(Recorded data)
— START —

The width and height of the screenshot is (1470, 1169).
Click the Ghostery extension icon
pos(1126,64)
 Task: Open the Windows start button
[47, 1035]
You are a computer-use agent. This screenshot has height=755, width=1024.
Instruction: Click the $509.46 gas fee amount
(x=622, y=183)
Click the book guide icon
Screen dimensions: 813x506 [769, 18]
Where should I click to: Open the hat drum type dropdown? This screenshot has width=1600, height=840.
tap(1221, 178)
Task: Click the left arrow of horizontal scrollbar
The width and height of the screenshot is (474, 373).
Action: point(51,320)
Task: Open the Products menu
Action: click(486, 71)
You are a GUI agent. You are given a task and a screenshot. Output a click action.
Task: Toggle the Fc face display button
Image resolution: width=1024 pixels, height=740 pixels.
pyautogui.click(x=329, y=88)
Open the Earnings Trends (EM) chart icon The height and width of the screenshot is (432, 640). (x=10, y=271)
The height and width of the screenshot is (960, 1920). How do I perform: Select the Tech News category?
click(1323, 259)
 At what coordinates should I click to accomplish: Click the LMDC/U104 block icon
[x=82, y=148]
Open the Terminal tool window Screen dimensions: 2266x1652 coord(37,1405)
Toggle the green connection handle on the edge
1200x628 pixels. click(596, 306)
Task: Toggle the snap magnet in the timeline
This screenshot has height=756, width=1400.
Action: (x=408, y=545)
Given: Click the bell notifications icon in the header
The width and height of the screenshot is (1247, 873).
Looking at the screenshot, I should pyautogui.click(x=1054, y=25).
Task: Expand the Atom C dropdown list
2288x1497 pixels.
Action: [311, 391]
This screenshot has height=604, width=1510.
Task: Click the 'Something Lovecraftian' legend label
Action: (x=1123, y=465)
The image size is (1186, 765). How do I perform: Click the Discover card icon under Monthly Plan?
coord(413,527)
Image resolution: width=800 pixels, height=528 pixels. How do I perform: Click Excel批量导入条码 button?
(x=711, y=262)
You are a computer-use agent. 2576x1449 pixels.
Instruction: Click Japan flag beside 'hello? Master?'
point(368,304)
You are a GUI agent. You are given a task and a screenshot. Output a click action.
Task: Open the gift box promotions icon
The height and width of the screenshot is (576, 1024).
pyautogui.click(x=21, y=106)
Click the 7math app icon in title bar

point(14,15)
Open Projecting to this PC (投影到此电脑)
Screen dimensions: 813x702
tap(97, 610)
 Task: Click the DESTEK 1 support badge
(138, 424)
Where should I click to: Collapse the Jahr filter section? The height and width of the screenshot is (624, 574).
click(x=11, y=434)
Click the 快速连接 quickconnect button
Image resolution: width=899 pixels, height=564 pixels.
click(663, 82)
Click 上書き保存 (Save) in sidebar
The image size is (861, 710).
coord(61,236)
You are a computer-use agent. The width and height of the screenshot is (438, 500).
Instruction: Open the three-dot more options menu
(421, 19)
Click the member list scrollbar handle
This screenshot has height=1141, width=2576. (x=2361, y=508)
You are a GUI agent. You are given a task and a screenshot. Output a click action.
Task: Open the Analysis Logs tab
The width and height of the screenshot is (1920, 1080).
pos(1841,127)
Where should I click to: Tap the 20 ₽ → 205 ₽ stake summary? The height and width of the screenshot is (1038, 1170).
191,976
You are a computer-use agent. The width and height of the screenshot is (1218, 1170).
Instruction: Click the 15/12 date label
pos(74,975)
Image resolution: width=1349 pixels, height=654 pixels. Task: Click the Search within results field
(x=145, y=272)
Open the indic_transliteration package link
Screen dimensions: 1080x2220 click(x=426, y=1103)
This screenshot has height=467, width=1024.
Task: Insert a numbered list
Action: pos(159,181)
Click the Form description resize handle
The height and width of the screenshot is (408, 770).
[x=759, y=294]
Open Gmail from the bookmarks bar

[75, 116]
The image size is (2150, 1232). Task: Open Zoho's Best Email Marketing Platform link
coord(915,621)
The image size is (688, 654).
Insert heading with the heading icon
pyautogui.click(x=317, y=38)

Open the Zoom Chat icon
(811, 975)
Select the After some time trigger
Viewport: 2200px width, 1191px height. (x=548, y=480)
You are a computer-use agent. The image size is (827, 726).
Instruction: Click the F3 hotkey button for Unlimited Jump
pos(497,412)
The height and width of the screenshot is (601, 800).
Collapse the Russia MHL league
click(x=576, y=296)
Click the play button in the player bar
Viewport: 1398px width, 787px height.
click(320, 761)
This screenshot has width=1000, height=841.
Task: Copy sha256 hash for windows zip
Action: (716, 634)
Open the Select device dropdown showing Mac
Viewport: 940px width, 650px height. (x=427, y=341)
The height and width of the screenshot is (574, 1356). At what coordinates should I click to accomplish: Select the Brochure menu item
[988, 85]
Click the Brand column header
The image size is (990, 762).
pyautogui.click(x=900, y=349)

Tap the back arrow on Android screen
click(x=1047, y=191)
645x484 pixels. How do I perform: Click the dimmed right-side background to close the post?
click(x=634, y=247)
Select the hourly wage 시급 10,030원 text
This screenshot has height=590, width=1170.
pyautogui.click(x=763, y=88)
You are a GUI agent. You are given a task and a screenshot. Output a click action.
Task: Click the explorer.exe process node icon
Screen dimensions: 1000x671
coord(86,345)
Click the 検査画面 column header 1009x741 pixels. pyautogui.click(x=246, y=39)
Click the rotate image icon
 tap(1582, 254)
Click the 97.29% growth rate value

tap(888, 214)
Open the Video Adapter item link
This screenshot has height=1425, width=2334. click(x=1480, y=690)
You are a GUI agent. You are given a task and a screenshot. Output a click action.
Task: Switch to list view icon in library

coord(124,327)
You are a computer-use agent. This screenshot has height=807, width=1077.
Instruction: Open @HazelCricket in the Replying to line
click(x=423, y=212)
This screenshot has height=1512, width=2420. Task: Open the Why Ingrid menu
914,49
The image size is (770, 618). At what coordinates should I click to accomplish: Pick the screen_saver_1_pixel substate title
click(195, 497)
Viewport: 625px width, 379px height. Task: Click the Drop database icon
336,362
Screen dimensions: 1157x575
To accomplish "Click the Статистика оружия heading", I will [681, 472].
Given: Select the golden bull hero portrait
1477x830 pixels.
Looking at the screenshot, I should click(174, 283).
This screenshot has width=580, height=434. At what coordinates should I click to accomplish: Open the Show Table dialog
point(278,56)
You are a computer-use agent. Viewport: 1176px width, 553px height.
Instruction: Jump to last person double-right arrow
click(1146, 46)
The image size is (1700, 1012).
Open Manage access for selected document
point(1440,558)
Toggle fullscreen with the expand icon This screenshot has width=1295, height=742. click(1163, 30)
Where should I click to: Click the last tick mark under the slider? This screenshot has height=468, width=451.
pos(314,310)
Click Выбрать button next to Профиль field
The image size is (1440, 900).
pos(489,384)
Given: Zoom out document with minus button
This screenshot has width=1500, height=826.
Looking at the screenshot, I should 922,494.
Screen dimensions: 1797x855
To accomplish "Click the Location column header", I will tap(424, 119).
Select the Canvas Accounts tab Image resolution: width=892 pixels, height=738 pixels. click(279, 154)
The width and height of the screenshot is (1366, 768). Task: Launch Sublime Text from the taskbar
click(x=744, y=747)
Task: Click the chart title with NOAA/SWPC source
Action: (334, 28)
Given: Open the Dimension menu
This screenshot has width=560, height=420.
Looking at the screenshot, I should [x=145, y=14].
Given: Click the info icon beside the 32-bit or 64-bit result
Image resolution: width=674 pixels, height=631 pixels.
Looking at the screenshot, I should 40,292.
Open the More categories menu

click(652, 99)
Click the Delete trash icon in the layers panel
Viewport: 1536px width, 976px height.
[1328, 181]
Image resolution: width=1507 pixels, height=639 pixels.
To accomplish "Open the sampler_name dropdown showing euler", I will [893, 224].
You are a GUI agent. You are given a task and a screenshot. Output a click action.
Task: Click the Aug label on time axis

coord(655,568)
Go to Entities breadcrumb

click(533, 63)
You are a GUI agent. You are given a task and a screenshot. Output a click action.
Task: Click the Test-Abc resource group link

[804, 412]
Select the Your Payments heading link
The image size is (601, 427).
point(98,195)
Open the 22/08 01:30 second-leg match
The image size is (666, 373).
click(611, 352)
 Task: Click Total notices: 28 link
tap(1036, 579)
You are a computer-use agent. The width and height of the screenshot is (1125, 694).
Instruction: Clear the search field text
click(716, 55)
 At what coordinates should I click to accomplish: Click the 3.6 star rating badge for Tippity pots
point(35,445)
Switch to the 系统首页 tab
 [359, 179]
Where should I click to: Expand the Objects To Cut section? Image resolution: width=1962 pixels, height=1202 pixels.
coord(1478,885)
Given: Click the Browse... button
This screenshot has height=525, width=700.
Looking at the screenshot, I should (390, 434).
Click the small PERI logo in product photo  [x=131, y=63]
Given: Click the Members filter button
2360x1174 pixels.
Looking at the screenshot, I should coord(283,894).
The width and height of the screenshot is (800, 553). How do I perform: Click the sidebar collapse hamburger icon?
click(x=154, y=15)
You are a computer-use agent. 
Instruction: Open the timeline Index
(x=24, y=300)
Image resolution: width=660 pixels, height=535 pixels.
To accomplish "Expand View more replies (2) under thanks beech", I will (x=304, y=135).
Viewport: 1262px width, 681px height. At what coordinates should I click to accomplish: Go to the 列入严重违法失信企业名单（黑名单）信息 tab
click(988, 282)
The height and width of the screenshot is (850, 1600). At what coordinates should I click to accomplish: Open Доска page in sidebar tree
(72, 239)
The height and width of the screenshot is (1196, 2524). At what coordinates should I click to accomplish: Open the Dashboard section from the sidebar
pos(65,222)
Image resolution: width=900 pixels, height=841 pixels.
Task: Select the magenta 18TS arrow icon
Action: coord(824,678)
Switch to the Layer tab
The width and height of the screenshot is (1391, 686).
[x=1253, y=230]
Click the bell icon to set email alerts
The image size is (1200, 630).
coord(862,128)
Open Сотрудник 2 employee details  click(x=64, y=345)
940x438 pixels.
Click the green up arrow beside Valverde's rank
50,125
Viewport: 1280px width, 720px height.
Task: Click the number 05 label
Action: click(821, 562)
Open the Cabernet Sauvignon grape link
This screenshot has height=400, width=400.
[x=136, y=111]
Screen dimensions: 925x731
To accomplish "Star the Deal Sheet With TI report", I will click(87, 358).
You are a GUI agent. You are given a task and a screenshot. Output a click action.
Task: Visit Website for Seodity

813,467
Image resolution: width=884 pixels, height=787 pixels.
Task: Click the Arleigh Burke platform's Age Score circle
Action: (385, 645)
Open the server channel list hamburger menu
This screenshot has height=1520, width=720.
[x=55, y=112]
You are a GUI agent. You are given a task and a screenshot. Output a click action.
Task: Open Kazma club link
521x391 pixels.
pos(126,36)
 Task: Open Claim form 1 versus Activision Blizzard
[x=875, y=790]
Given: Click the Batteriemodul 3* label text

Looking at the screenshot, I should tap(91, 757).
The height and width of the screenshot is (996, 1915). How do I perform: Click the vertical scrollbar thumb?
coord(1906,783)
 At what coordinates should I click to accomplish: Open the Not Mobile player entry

— END —

**Task to carry out:** Filter the recorded data above and copy every line that contains the word "Zoom".

**Full solution:**
Open the Zoom Chat icon
Given: Zoom out document with minus button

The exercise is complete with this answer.